Le Guide à l'intention des administrateurs des sociétés
sans but lucratif a été commandité par le Centre
canadien de philanthropie, dans le cadre du travail de consultation d'Industrie
Canada sur la réforme de la Loi sur les corporations
canadiennes. Le projet a bénéficié de la contribution
de nombreux employés d'Industrie Canada travaillant sous la direction
de Lee Gill, dans un premier temps, puis de Gilles Gauthier. Eva Fried,
Nicolas Lavoie et Veronica Wessels ont apporté leur soutien et
donné une rétroaction, contribuant à ce que le texte
soit aussi complet, accessible et exact que possible.
Le nom des collaborateurs figure au début de chaque chapitre.

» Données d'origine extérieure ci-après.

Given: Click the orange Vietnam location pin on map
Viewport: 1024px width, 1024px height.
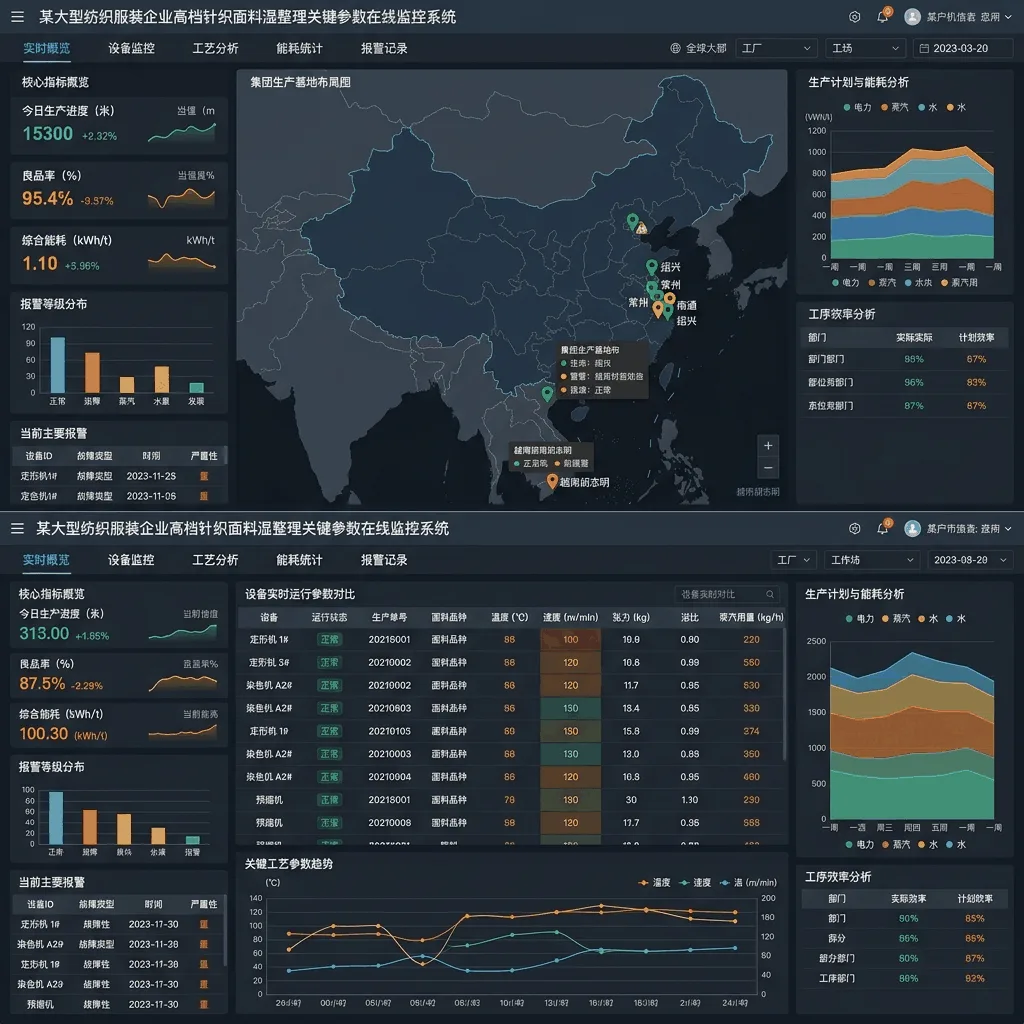Looking at the screenshot, I should coord(552,481).
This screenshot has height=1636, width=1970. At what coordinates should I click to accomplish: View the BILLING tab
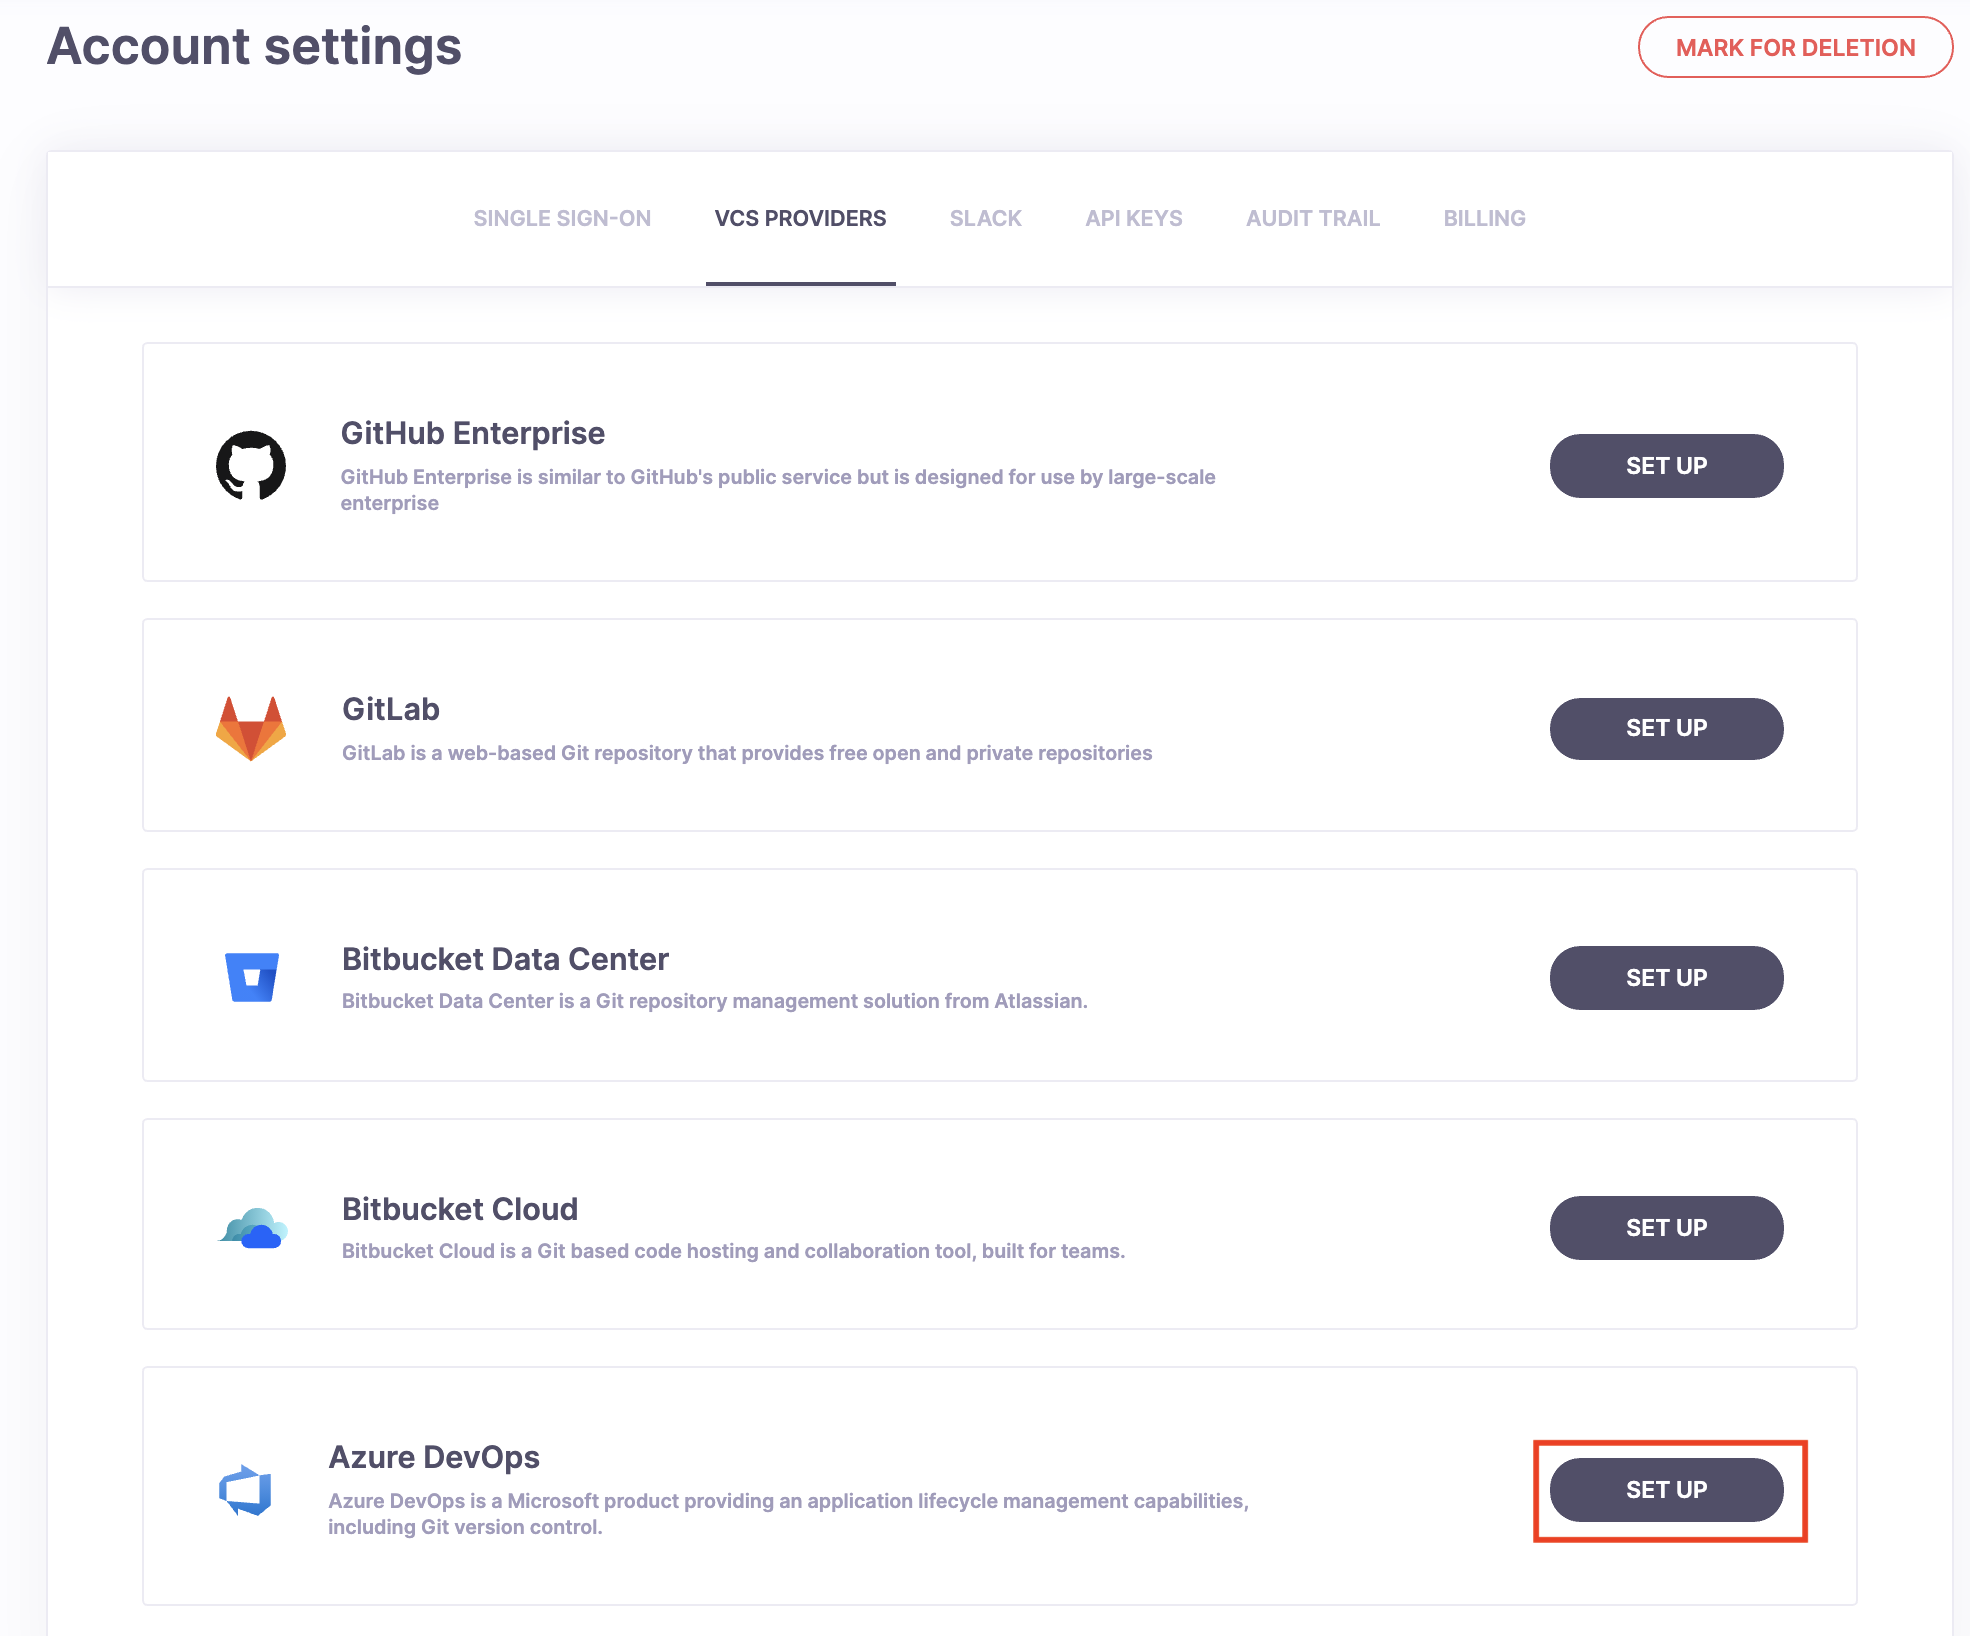[x=1483, y=218]
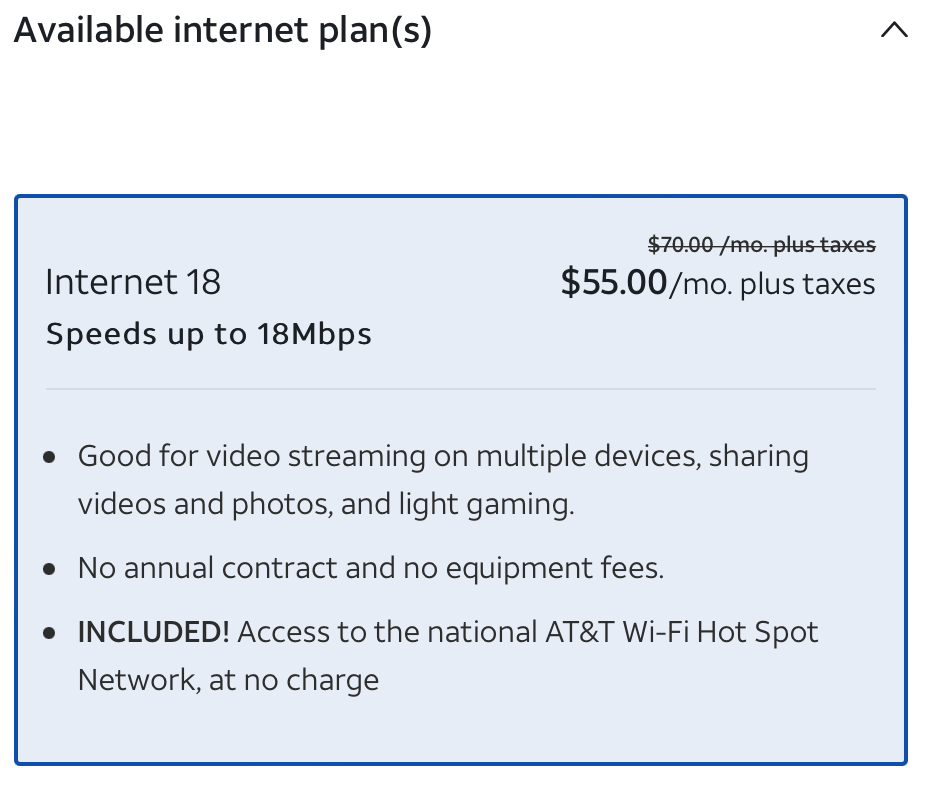Click the third bullet point dot
The image size is (928, 790).
coord(50,634)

Cependant, ces mentions ne font peut-être pas justice à l'effort
de collaboration qui a présidé à la réalisation
de plusieurs chapitres. Collectivement, notre but était de produire
le texte le plus convivial et détaillé que possible. Ce
faisant, certaines sections qui avaient d'abord été élaborées
pour figurer dans un chapitre se sont inévitablement retrouvées
ailleurs dans l'ouvrage. Le fait que les personnes ayant oeuvré
au projet aient accepté sans hésitation que l'on procède
ainsi, sans exiger une reconnaissance individuelle de ces modifications,
témoigne de leur professionnalisme et de leur engagement envers
le projet.
La version définitive du texte qui se trouve devant vous n'aurait
pu voir le jour sans la participation de Norah McClintock et David Stevens.
L'oeil attentif de Norah a permis que le texte ne s'enlise jamais dans
le jargon juridique, tandis que la perspicacité de David a fait
en sorte que notre désir d'employer un langage simple ne compromette
jamais l'intégrité juridique du document. De même,
Paul Martel a enrichi le texte de renseignements essentiels sur le traitement
des sociétés sans but lucratif et de leurs administrateurs
en vertu du droit civil du Québec. Wioletta Wesolowski a signé
la conception graphique impeccable de l'ouvrage.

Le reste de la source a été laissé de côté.